Who are we ‘planning’ for?

Over the last two years I have given an Unitary Plan presentation in almost every nook of the Auckland region. The presentation sets out the changes to that have occurred to our planning system. Ultimately, I outline what may occur on sites and suburbs. There is often a collective gasp when I tell them that some neighbourhoods may have triple the number of dwellings. The crowds are often very uneasy that five level apartment buildings may go up around town centres without required parking.

Training Session with Hamish Firth Town Planning Consultant

Density requires all encompassing planning

Generally, there is an acceptance that additional housing is needed to meet the needs of a growing city.
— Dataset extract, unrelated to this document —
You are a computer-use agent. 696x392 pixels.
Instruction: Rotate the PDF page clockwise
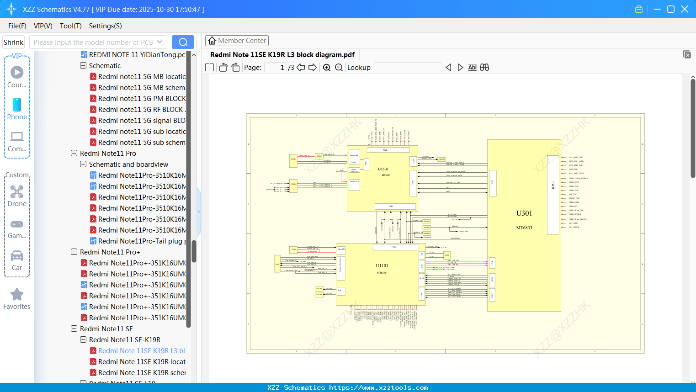(235, 67)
And that the community is better off with a range of housing types, sizes and prices to choose from.   However, past fears of over-development among areas across Auckland may be justified. We are becoming used to seeing development put in place without the supporting amenity. Without the provision for schools and open space.  If I take Whenuapai for example, rows and rows of dense development have gone up. This was previously farmland. Yet the dense developments have left no open space or facilities and a worsening traffic commute.

It has been a default position for the Council. Cash-strapped and all to oppose development in new areas where there was no infrastructure.  We now have the opposite problem.  A Unitary plan is now in place which has freed up development potential.  Sadly this is not directly linked with an overarching infrastructure roll out. So if we look at Whenuapai where there are now a range of housing types to choose from. This has happened without underdevelopment, which is great. But there is infrastructure failure.
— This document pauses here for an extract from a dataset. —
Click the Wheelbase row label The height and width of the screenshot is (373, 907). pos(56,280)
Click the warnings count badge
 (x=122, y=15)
There has been no planning for connectivity, schools, community facilities or proper parks.  It is haphazard. It would give people more confidence if the services and infrastructure met or exceeded housing growth.  That is, it would be good if there was proper planning.   Auckland is in catch-up mode because past planning policy has failed future generations. Many of who are still largely locked out of the Auckland housing market. Especially with our quarter-acre block obsession and our previous unwillingness to control or plan for urban sprawl.

Why isn’t our planning future focused planning?

The old Waitakere City developed a large swathe of Te Atatu North in the mid 1990’s. The Council took the lead by creating a model for urban development by setting up the roads, parks and walkways and left the developers to then build the houses.  And as a result they now call the area Te Atatu Peninsula, a step up from the back water it once was.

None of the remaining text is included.